EXERCISE GOAL :: Output the records below as a two-column CSV with the headers instruction and response, one row per record, with each field quoted and any line breaks replaced by spaces. Include only the records starting with the line containing "Screen dimensions: 906x537" and going on through the line containing "The width and height of the screenshot is (1301, 622).".

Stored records

———

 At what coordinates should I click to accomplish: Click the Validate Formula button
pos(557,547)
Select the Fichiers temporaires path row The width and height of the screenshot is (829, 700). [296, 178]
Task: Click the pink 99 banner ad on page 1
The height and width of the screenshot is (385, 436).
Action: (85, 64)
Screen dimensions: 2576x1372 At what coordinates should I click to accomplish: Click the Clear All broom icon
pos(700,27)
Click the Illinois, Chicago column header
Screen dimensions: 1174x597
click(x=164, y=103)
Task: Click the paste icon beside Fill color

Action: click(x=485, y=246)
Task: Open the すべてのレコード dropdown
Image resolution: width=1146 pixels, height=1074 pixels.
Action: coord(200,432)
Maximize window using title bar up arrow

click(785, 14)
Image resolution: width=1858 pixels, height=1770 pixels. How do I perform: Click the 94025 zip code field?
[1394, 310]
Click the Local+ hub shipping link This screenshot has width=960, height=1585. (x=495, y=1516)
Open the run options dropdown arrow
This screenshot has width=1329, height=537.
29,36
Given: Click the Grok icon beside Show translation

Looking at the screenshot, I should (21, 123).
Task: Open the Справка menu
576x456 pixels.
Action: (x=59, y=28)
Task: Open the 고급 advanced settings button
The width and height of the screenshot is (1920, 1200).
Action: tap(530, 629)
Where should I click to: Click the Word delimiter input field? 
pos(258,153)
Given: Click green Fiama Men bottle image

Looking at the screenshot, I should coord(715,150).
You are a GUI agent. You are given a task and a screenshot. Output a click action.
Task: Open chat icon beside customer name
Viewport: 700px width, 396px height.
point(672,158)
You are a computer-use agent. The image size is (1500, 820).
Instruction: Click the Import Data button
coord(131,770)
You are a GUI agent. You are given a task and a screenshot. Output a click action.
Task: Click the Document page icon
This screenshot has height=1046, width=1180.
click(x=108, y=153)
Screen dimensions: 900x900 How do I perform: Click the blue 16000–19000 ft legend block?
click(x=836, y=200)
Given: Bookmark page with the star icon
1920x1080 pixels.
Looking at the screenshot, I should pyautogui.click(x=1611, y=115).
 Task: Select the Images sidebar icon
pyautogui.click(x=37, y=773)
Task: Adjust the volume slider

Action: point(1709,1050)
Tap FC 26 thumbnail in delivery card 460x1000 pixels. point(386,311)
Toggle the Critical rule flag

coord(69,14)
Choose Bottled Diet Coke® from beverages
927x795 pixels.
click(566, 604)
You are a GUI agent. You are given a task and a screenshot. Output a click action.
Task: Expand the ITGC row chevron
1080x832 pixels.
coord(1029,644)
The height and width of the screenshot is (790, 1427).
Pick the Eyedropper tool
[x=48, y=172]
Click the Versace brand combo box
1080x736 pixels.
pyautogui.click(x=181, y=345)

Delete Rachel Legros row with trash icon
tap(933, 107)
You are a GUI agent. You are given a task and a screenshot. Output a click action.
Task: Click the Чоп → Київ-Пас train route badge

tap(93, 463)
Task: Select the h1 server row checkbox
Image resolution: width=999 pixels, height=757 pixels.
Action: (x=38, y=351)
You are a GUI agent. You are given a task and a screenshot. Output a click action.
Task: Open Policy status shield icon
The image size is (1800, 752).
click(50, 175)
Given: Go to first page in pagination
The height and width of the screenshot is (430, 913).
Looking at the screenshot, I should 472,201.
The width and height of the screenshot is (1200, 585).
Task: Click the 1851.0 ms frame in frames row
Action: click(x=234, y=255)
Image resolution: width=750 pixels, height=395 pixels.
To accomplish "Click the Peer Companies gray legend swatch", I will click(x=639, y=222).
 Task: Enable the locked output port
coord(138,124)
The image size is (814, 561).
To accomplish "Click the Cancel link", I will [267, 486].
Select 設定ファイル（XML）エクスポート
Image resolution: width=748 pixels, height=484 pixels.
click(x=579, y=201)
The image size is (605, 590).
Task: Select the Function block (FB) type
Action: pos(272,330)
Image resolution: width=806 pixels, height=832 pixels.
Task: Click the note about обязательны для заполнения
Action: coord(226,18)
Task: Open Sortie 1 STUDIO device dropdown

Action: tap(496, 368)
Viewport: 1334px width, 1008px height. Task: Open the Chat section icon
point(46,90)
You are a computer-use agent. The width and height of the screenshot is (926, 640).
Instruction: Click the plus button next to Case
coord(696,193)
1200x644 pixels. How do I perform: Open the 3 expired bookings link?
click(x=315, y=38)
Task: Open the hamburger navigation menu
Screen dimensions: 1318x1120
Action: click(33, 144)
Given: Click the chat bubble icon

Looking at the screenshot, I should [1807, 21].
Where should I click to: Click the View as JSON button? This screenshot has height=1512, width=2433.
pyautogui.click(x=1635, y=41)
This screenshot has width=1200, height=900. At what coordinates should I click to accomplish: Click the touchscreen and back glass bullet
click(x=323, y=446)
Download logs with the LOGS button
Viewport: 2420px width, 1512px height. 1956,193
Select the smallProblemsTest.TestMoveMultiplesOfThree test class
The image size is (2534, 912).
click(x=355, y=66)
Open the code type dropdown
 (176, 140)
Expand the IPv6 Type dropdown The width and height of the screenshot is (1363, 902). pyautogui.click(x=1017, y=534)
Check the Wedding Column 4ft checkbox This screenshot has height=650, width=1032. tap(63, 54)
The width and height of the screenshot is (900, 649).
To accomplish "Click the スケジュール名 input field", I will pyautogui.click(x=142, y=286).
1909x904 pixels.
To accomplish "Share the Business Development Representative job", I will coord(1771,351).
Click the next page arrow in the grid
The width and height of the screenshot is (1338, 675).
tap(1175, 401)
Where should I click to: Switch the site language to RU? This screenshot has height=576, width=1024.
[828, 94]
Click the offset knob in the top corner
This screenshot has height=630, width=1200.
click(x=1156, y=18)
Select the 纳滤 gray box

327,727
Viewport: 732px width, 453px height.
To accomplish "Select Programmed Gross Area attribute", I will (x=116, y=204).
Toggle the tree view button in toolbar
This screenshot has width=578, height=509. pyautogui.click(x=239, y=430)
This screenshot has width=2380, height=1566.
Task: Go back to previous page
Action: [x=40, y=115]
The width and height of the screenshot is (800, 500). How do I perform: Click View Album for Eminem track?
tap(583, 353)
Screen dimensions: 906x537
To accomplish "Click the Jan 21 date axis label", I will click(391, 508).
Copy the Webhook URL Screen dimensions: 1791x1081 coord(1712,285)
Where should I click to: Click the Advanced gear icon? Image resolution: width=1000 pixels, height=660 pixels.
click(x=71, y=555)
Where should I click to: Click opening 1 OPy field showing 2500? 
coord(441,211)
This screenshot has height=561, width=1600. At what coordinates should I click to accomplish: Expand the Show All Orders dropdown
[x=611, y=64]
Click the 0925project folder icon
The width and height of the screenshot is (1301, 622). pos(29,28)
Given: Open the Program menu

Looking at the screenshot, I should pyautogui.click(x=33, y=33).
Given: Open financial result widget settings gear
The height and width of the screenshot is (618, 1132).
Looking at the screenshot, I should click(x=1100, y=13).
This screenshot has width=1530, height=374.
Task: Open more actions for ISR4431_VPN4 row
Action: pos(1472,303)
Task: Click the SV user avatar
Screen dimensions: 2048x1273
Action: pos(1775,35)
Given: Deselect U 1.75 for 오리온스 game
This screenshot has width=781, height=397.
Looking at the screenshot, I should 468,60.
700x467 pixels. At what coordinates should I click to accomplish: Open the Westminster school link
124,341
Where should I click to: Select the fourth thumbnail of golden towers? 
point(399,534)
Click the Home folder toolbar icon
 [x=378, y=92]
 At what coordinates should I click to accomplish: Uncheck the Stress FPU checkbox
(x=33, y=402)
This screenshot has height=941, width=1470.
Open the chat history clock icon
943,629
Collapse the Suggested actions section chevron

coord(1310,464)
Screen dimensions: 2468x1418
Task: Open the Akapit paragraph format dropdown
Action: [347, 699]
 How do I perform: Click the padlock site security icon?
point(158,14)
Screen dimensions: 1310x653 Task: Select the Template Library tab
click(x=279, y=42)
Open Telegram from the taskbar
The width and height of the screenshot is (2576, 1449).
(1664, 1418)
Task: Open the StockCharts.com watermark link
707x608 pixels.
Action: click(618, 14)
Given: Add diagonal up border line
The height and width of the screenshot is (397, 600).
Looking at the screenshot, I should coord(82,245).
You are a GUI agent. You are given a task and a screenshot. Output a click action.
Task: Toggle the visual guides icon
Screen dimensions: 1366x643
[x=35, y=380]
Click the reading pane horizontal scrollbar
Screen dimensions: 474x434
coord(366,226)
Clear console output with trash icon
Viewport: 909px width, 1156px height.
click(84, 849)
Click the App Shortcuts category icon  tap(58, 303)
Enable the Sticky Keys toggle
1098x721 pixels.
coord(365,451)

———

EXERCISE OUTPUT ::
instruction,response
"Screen dimensions: 906x537 To accomplish ""Click the Jan 21 date axis label"",","I will click(391, 508)."
"Copy the Webhook URL Screen dimensions: 1791x1081","coord(1712,285)"
"Where should I click to: Click the Advanced gear icon? Image resolution: width=1000 pixels, height=660 pixels.","click(x=71, y=555)"
"Where should I click to: Click opening 1 OPy field showing 2500?","coord(441,211)"
"This screenshot has height=561, width=1600. At what coordinates should I click to accomplish: Expand the Show All Orders dropdown","[x=611, y=64]"
"Click the 0925project folder icon","The width and height of the screenshot is (1301, 622). pos(29,28)"